→ Your goal
List every person named in the Daniel B. Sparr text below other than Sparr himself.

___ Selected text ___

Judge of the United States District Court for the District of Colorado
- In office April 6, 1990 – May 1, 2001
- Appointed by: George H. W. Bush
- Preceded by: John Carbone Porfilio
- Succeeded by: Marcia S. Krieger

Personal details
- Born: Daniel B. Sparr June 8, 1931 Denver, Colorado
- Died: November 9, 2006 (aged 75)
- Education: University of Denver (BS) University of Denver College of Law (JD)

= Daniel B. Sparr =

American judge (1931–2006)

Daniel B. Sparr (June 8, 1931 – November 9, 2006) was a United States district judge of the United States District Court for the District of Colorado.

___ Recorded data ___

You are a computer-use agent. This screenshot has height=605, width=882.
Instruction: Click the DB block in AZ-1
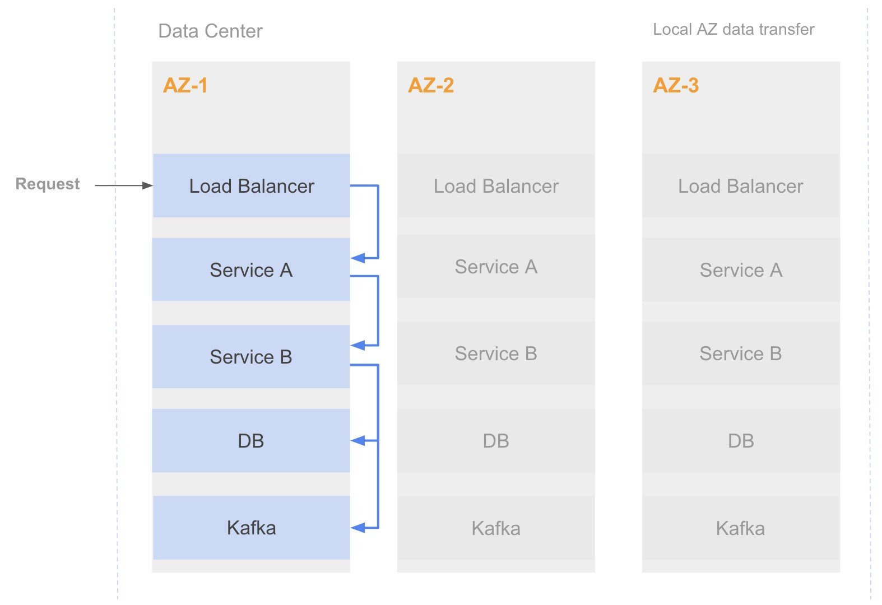pos(251,440)
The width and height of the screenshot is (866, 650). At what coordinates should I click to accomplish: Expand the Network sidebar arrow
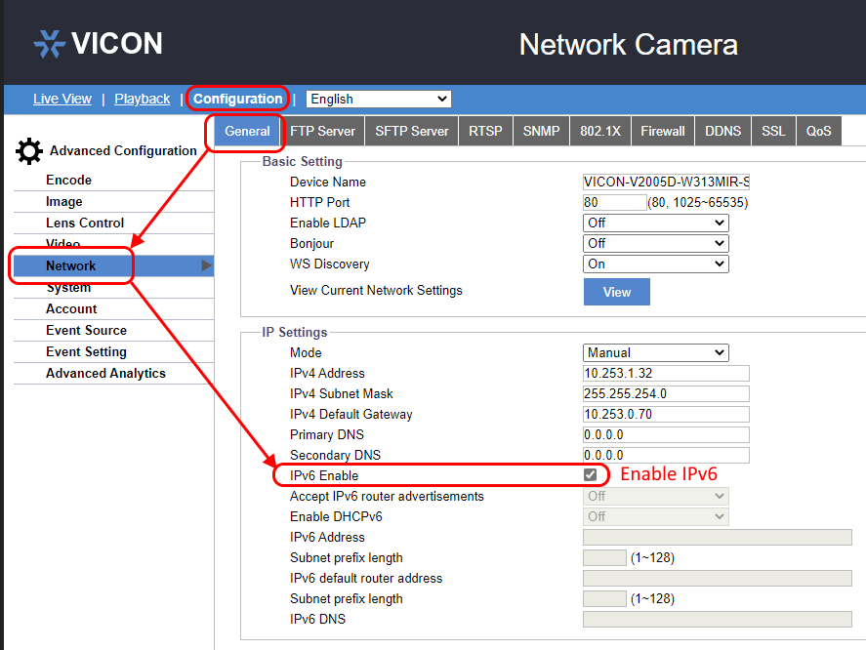[205, 265]
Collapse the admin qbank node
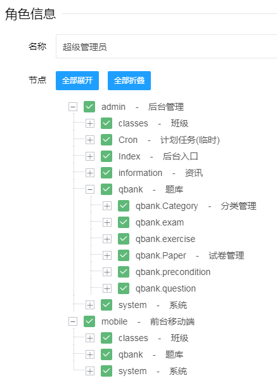Viewport: 277px width, 390px height. 90,189
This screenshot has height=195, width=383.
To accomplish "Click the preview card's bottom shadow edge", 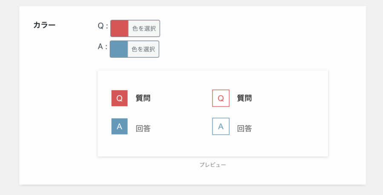I will (x=213, y=156).
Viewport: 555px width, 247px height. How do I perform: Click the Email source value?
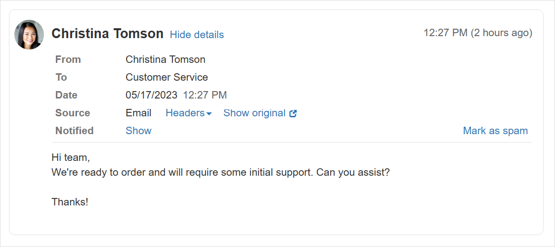point(138,113)
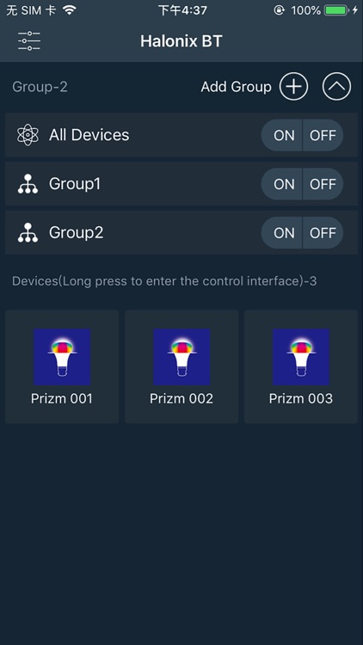363x645 pixels.
Task: Tap the All Devices atom icon
Action: (28, 135)
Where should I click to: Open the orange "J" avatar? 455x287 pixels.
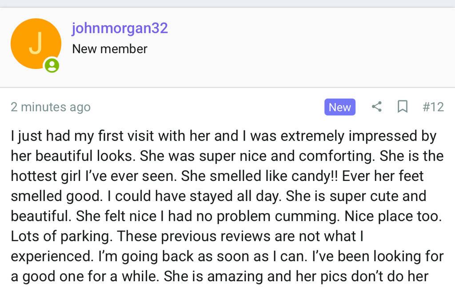(36, 43)
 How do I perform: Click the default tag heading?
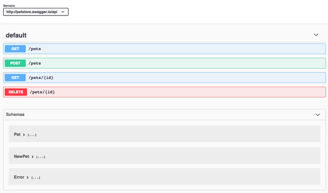pyautogui.click(x=16, y=35)
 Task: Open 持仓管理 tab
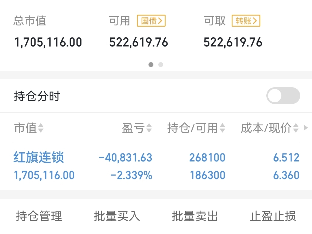click(39, 216)
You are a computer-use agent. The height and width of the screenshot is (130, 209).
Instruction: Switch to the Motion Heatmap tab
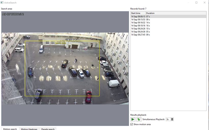(x=29, y=129)
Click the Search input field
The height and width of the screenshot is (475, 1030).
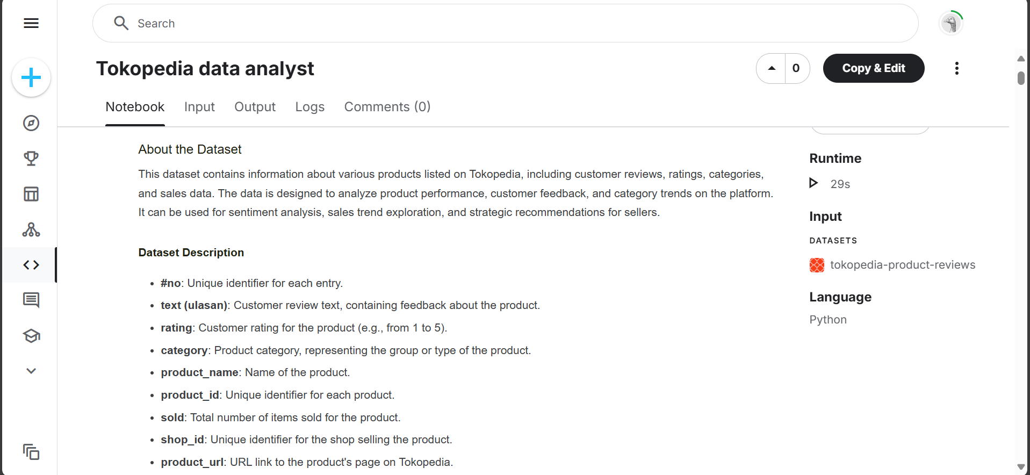coord(505,23)
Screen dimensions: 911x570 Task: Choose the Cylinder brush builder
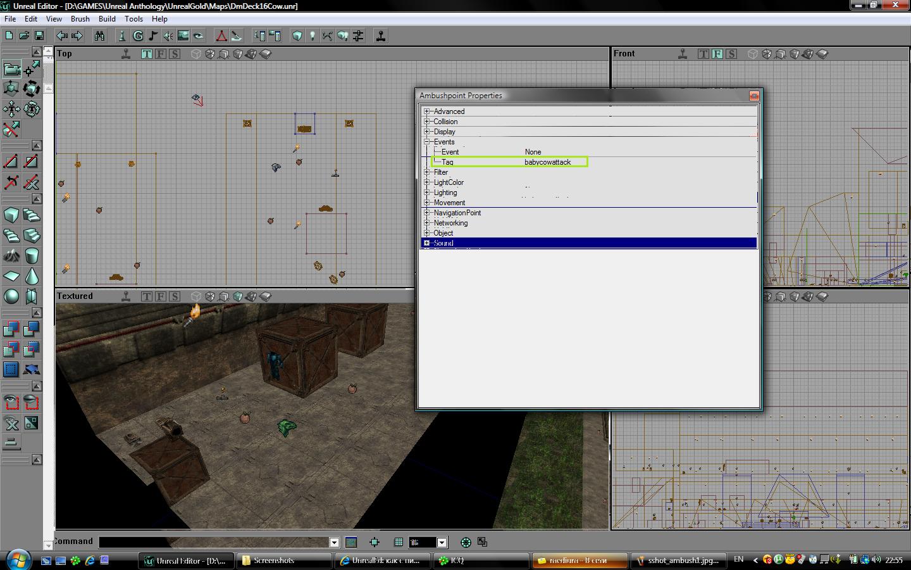(x=31, y=256)
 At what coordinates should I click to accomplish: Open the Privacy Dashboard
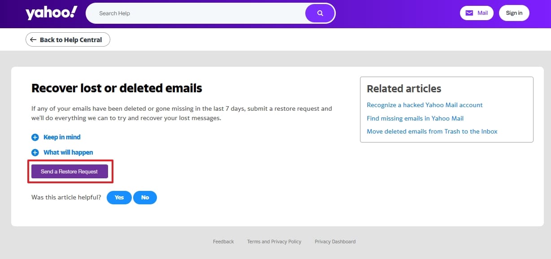(335, 242)
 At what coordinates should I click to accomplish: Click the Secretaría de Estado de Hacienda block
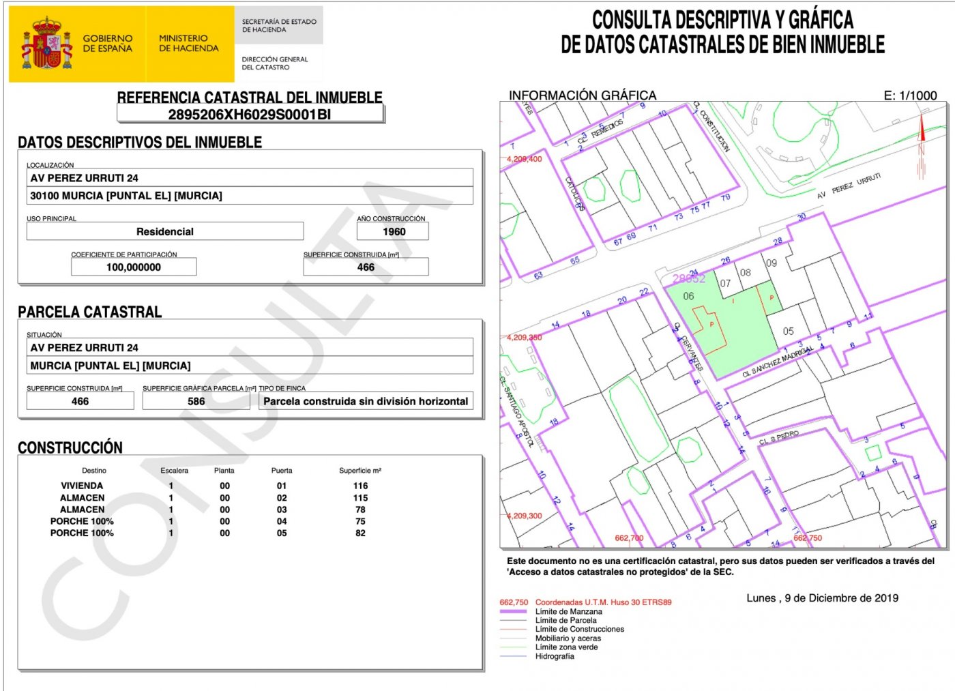[279, 26]
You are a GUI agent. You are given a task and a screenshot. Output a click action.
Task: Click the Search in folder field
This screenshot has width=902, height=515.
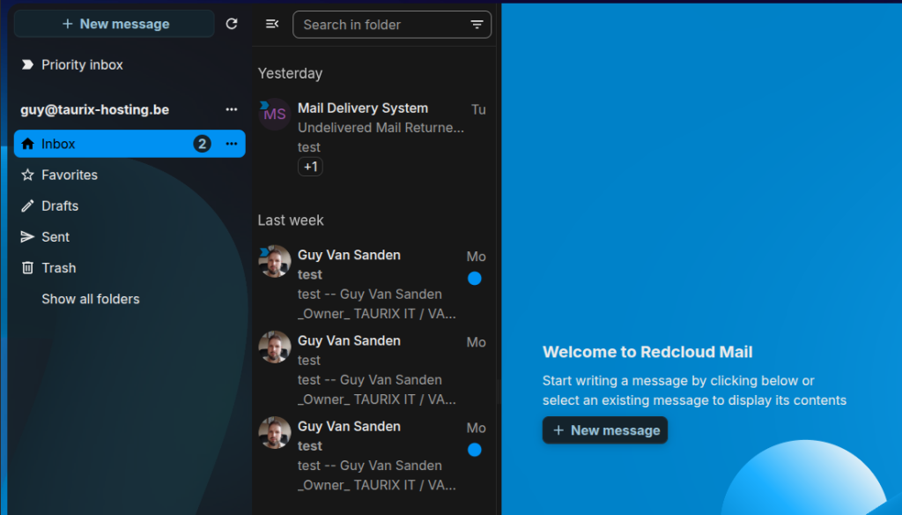pos(379,25)
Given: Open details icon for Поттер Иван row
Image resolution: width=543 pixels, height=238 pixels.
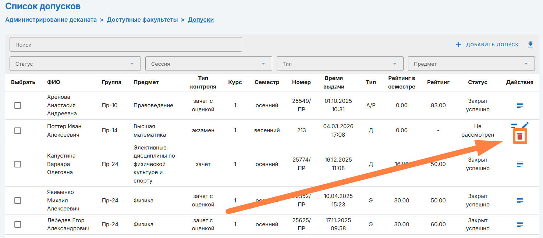Looking at the screenshot, I should pos(514,125).
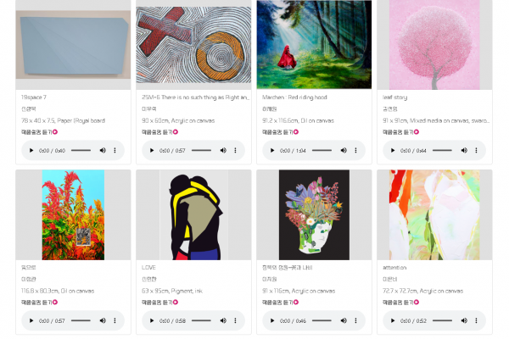Viewport: 509px width, 339px height.
Task: Open the X and O painting thumbnail
Action: point(193,45)
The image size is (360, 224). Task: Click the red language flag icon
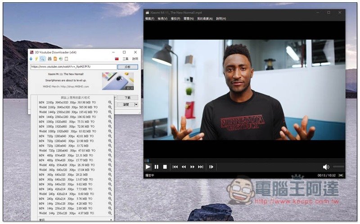click(x=117, y=59)
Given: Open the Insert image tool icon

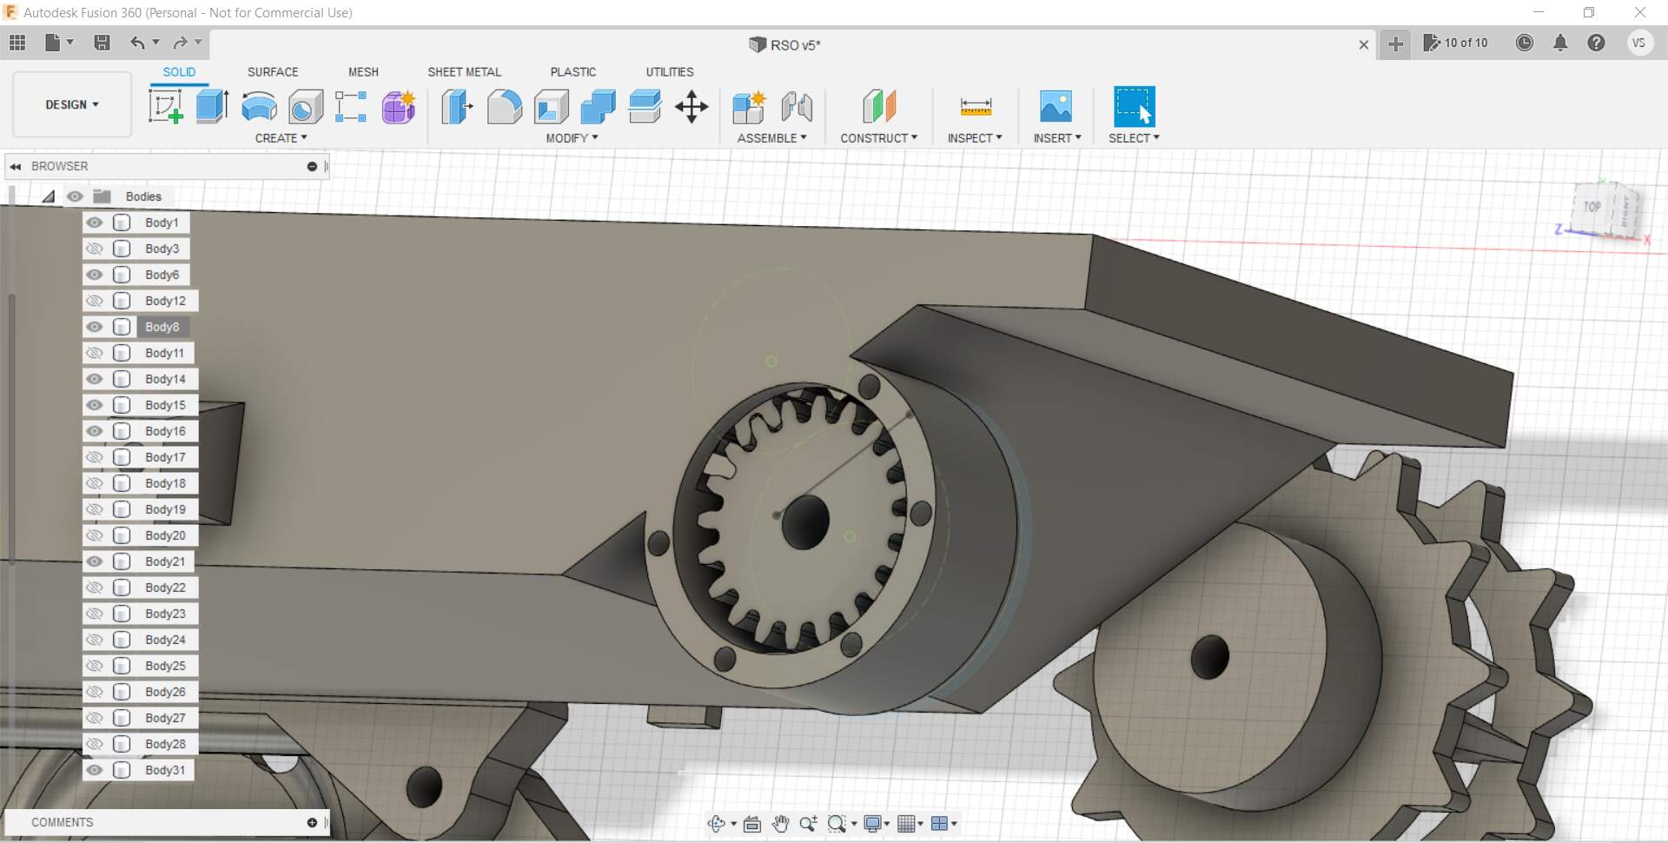Looking at the screenshot, I should (1056, 107).
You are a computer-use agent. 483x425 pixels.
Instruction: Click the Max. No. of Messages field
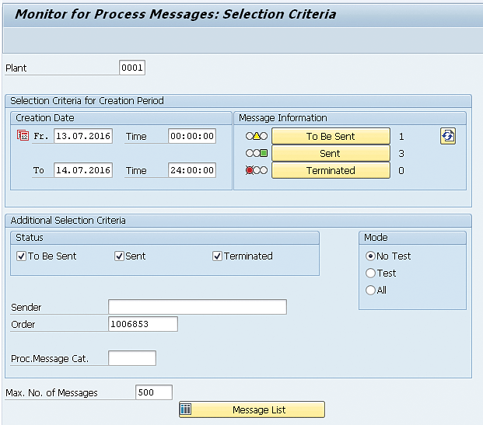pos(153,392)
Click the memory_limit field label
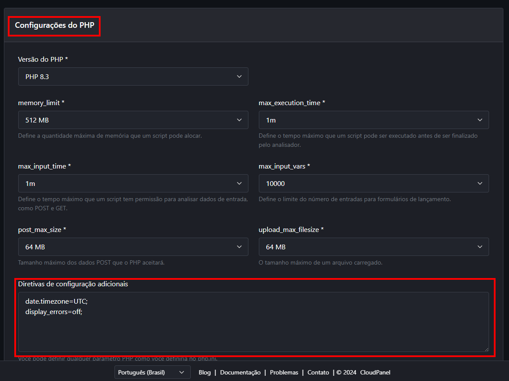The width and height of the screenshot is (509, 381). click(41, 103)
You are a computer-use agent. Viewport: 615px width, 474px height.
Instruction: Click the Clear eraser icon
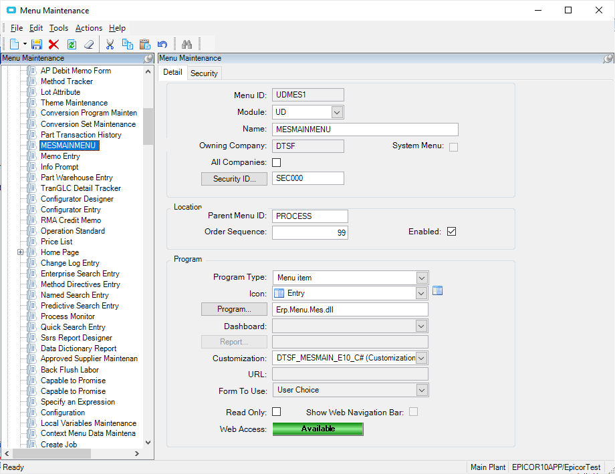coord(89,44)
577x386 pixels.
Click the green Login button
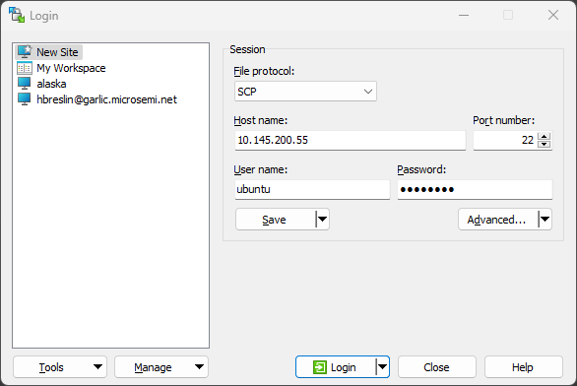[335, 367]
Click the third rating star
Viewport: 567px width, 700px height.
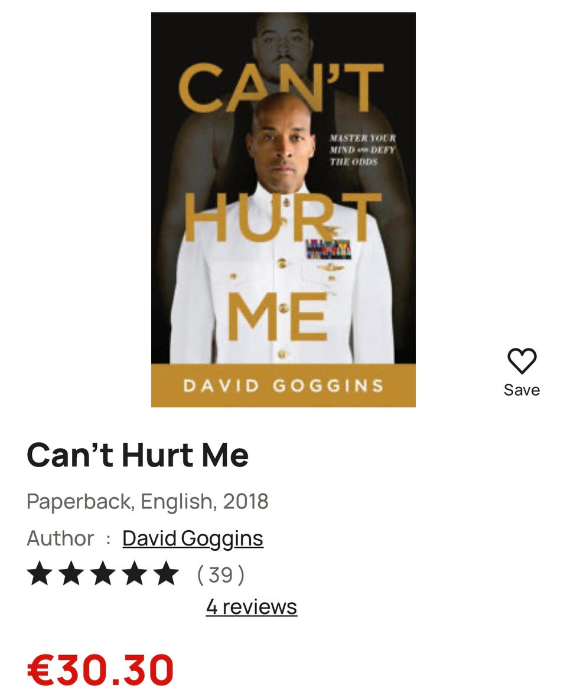103,573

___

→ Exercise solution
George H. W. Bush
John Carbone Porfilio
Marcia S. Krieger